A survey of the development of New Zealand suffrage, as well as of the female
ideals shaping and being shaped in the Anglosphere over the course of the nineteenth
century will provide the backbone to a comparative approach which will contrast
New Zealand with the Empire's home Britain, and the United States of America, as
fellow settler colonial nation, in order to show what sets New Zealand women apart
from their peers. The rich archival material available in the New Zealand context will
be explored thoroughly, and the representations of white New Zealand women in
personal accounts and historical pieces of life-writing, as well as in historical
newspapers will be compared to their portrayal in autobiographical/autofictional
narratives and historical novels by contemporary women authors.
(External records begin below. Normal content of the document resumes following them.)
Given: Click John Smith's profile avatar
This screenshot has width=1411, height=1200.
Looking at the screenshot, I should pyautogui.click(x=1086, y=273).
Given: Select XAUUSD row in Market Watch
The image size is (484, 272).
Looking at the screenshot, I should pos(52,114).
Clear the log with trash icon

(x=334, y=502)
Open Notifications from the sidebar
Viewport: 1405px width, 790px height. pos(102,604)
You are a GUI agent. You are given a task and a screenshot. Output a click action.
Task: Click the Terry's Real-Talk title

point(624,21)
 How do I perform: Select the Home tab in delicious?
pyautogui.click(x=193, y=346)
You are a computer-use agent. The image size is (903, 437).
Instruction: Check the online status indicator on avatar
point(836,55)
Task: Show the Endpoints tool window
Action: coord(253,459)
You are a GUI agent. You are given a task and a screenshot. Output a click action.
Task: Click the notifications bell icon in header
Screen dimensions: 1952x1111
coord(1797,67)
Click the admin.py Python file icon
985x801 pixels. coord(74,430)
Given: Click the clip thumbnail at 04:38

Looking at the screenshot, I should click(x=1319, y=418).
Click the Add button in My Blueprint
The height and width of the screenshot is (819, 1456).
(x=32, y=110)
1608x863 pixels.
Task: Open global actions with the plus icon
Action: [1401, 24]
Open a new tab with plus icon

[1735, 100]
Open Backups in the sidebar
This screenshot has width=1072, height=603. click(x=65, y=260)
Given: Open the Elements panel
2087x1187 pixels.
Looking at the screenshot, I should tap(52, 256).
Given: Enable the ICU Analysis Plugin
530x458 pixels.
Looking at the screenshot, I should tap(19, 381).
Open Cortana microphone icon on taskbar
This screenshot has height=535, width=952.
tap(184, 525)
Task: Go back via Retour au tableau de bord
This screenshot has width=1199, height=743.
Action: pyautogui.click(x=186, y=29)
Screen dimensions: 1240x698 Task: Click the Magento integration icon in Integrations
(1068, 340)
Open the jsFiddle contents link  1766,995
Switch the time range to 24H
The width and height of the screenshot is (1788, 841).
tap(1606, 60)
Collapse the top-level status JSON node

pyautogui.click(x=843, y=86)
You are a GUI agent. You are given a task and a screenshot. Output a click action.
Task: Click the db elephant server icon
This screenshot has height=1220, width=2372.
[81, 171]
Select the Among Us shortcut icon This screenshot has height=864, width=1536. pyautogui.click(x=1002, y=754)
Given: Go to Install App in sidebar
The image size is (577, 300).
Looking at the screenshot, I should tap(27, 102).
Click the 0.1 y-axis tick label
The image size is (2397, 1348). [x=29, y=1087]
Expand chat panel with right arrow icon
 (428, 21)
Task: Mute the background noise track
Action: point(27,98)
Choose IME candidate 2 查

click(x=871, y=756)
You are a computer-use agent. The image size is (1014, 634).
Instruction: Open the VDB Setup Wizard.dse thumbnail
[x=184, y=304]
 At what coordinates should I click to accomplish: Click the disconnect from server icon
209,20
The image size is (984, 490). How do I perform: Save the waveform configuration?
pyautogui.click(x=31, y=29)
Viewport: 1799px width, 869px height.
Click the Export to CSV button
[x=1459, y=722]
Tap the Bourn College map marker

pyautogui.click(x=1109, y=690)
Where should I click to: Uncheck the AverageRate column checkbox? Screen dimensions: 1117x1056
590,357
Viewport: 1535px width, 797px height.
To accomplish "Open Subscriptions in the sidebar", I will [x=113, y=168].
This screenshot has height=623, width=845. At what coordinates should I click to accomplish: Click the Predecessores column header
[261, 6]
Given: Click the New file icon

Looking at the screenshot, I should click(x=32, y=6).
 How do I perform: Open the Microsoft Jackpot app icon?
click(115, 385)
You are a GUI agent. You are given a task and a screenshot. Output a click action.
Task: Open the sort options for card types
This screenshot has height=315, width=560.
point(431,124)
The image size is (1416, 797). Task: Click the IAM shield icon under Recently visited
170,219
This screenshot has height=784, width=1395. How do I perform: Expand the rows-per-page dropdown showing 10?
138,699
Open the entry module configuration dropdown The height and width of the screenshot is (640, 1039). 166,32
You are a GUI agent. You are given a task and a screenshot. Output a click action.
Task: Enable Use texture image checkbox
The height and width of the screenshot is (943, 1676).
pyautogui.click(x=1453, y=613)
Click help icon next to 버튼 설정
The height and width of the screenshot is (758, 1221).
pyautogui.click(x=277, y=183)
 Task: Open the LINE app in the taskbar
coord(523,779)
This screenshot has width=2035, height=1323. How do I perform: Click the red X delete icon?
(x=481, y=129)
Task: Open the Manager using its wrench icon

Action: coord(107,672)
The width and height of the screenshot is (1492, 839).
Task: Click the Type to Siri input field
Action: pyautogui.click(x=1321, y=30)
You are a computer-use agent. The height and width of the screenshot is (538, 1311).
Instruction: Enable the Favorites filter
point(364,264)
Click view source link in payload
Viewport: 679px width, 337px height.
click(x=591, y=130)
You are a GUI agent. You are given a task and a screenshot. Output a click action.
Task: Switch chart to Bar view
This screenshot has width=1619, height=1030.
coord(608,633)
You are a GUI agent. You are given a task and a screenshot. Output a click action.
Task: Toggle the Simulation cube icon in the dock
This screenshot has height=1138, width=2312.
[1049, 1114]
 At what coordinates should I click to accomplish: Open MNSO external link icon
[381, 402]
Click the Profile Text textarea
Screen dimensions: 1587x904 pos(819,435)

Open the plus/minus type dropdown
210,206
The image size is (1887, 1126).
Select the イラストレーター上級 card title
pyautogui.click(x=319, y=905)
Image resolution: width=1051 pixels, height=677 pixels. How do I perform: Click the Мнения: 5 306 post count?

Focusing on the
particular area where life-writing studies, gender studies, and settler colonial theory
overlap, literary analysis and archival work will be the two cornerstones on which
this dissertation is founded.
Reading personal reminiscences in continuity with pieces of life-writing and
fiction will allow me to address the question whether there is such a thing as a New
Zealand New Woman and what role she assumes within settler colonial New
Zealand. Ultimately my research will reveal whether settler colonialism, due to its
nature as on-going phenomenon, still resonates in New Zealand writing until today in
order to come to terms with a settler colonial past and present.